I liked it. However, your daughter may just
nod off or walk away because of it's length. lol.


----------



## mrmatt1972 (Apr 3, 2008)

Yeah, it's a work in progress. I'm planning on fading out during the 2nd harp solo at this point.


----------



## Lola (Nov 16, 2014)

The lyrics were amazing. Real meaning to myself. Brilliant words. How long did it take you to come up with those lyrics?


----------



## mrmatt1972 (Apr 3, 2008)

Thanks Lola! I have been really trying to write more intelligent (and less introspective) lyrics lately, glad it is working.Actually these lyrics came fairly quickly. I'm working with an agent in California who is shopping my songs to film and TV, we talked about quick turn arounds esp. In TV and how having writers who can write in a particular style and on a given topic can do well. I set myself the challenge of using Diamonds as a title. Start to finish writing time was about two hours, maybe less. The Am to Am7 bit came later after playing it a few times with friends.


----------



## Lola (Nov 16, 2014)

Your actual thoughts in a song! You were able to touch certain emotions in me. While listening to your song my mind was busy painting pictures of my interpretation of your lyrics. 

Really so amazing!


----------



## cbg1 (Mar 27, 2012)

nice work matt....listend to a few tunes......liked "beer and a chord change".....i'll make it a point to follw you next visit.

ets


----------



## mrmatt1972 (Apr 3, 2008)

cbg1 said:


> nice work matt....listend to a few tunes......liked "beer and a chord change".....i'll make it a point to follw you next visit.
> 
> ets


Thanks.
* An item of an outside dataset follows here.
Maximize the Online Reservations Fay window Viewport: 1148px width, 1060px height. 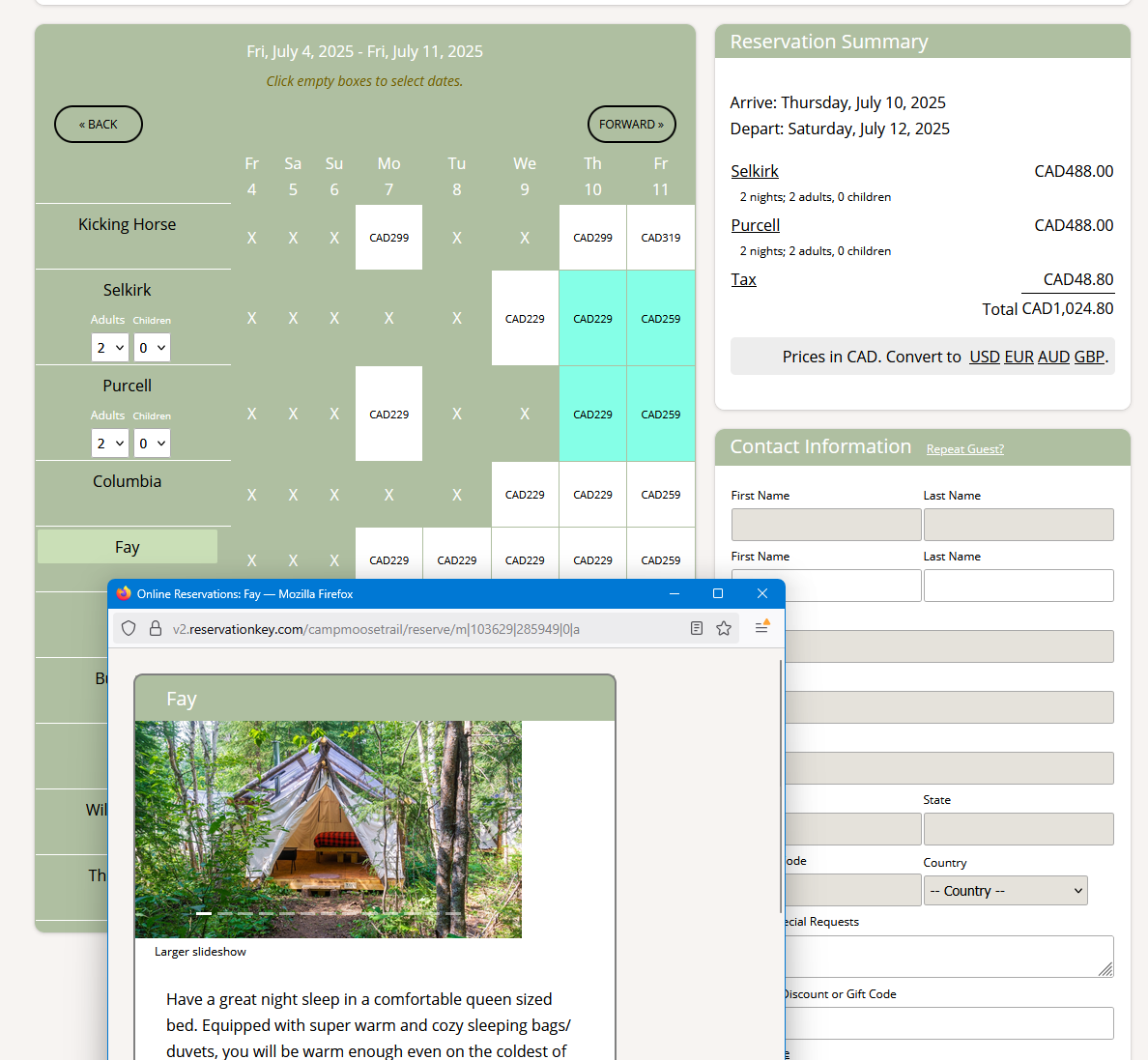click(717, 593)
I like that one too. You're not far from me - and I grew up in Elliot Lake.


----------



## cbg1 (Mar 27, 2012)

been here since the early 70's ;-)
following you on the cloud now.....stuff on my page is mostly covers as i experiment with different recording ideas and locations.
i started using reaper after picking up a nice m-audio interface here on the forum....



mrmatt1972 said:


> Thanks. I like that one too. You're not far from me - and I grew up in Elliot Lake.


----------